PROCESSO LEGISLATIVO EM TEMPOS DE COVID-19 E A ATUAÇÃO DO SUPREMO TRIBUNAL FEDERAL (STF)
“A independência dos três Poderes na Democracia é uma conquista de importância fundamental para a defesa da liberdade e dos direitos da população.” Montesquieu
A independência entre os poderes Executivo, Legislativo e Judiciário é questão de fundamental importância ao se tratar sobre princípios e regras do processo legislativo.
Especialmente após a segunda metade do século XX, o aumento da complexidade da sociedade alterou de forma significativa as relações entre os poderes e exigiu ajustes que deram maior protagonismo ao Executivo para a iniciativa de elaboração das leis e ao Judiciário para o controle da estabilidade institucional.
Dessa forma, as Constituições democráticas precisam conciliar a necessidade do protagonismo do Executivo em determinados assuntos, com o princípio de que no sistema democrático as decisões fundamentais da vida da sociedade devem ser tomadas pelo Legislativo e ainda deixar pouco espaço para discricionariedade do Judiciário. Além disso, ainda é preciso garantir que os destinatários das normas se reconheçam como coautores das mesmas.
A crise provocada pela pandemia do coronavírus aumentou as tensões entre os poderes e exigiu mudanças no processo legislativo especialmente por causa das medidas de distanciamento social. O Congresso Nacional instituiu um Sistema de Deliberação Remota (SDR) para funcionar durante o período da pandemia.
Algumas das novas regras estabelecidas flexibilizam o processo legislativo estabelecido na CF88, mas mantém os princípios democráticos e da independência e harmonia entre os poderes.
O STF tem atuado em conjunto com o Congresso Nacional para viabilizar a continuidade do processo legislativo democrático. Como guardião da Constituição, o tribunal autorizou as medidas essenciais para funcionamento do Congresso e afastou a possibilidade de medidas que poderiam gerar desequilíbrio entres os poderes e riscos para a democracia brasileira.
As principais alterações em relação ao processo legislativo foram reguladas por meio do Ato nº 123 de 2020 da Mesa da Câmara dos Deputados e Ato Conjunto 01/2020 das Mesas da Câmara dos Deputados e do Senado Federal.
O Ato nº 123 de 2020 trata sobre a instituição do Sistema de Deliberação Remota (SDR), medida excepcional destinada a viabilizar o funcionamento do Plenário durante a emergência de saúde pública de importância internacional relacionada ao coronavírus (Covid-19). O referido ato observa o princípio da separação da discussão e votação e demais regras presentes na CF88.

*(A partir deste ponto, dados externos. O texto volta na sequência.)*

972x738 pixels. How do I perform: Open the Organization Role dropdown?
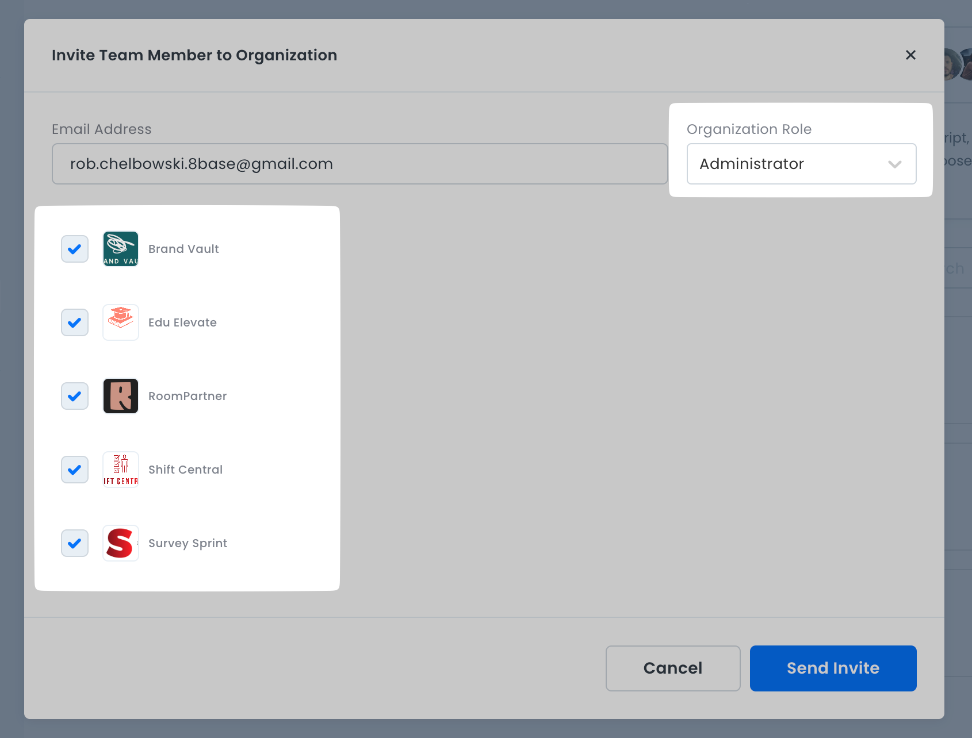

O Ato Conjunto 01/2020 dispôs sobre o regime de tramitação, no Congresso Nacional, na Câmara dos Deputados e no Senado Federal, de medidas provisórias durante a pandemia de Covid-19. Uma das alterações prevê a não constituição de comissões mistas para emitir parecer às medidas provisórias (MPVs). Elas serão instruídas perante o Plenário da Câmara dos Deputados e do Senado Federal, ficando excepcionalmente autorizada a emissão de parecer em substituição à Comissão Mista por parlamentar de cada uma das Casas designado na forma regimental (Art. 2º, Parágrafo único do Ato Conjunto). Essa alteração flexibiliza o Art. 62, § 9º da CF88 que determina a necessidade de criação de comissão mista para emitir parecer sobre as MPVs.
O STF analisou essas mudanças nas ADPFs 661/DF e 663/DF. O Ministro Alexandre de Moraes autorizou as mudanças inseridas pelo referido Ato que flexibilizaram as regras previstas no Art. 62, § 9º da CF88.
Uma vez que o processo legislativo foi viabilizado, o ministro negou solicitação para paralisação da contagem regressiva à perda da eficácia das Medidas Provisórias que não versem sobre a pandemia de COVID-19.
Para o ministro a paralização solicitada significaria na prática a revogação do princípio da separação dos poderes. Segundo ele, o silêncio do Poder Legislativo é uma forma legítima de rejeitar as MPVs conforme § 3º do Art. 62 da CF88 e a suspensão dos prazos seria um incentivo para o abuso da edição desses atos excepcionais conforme ocorria no período anterior à promulgação da emenda constitucional 32 e colocava em perigo a democracia brasileira.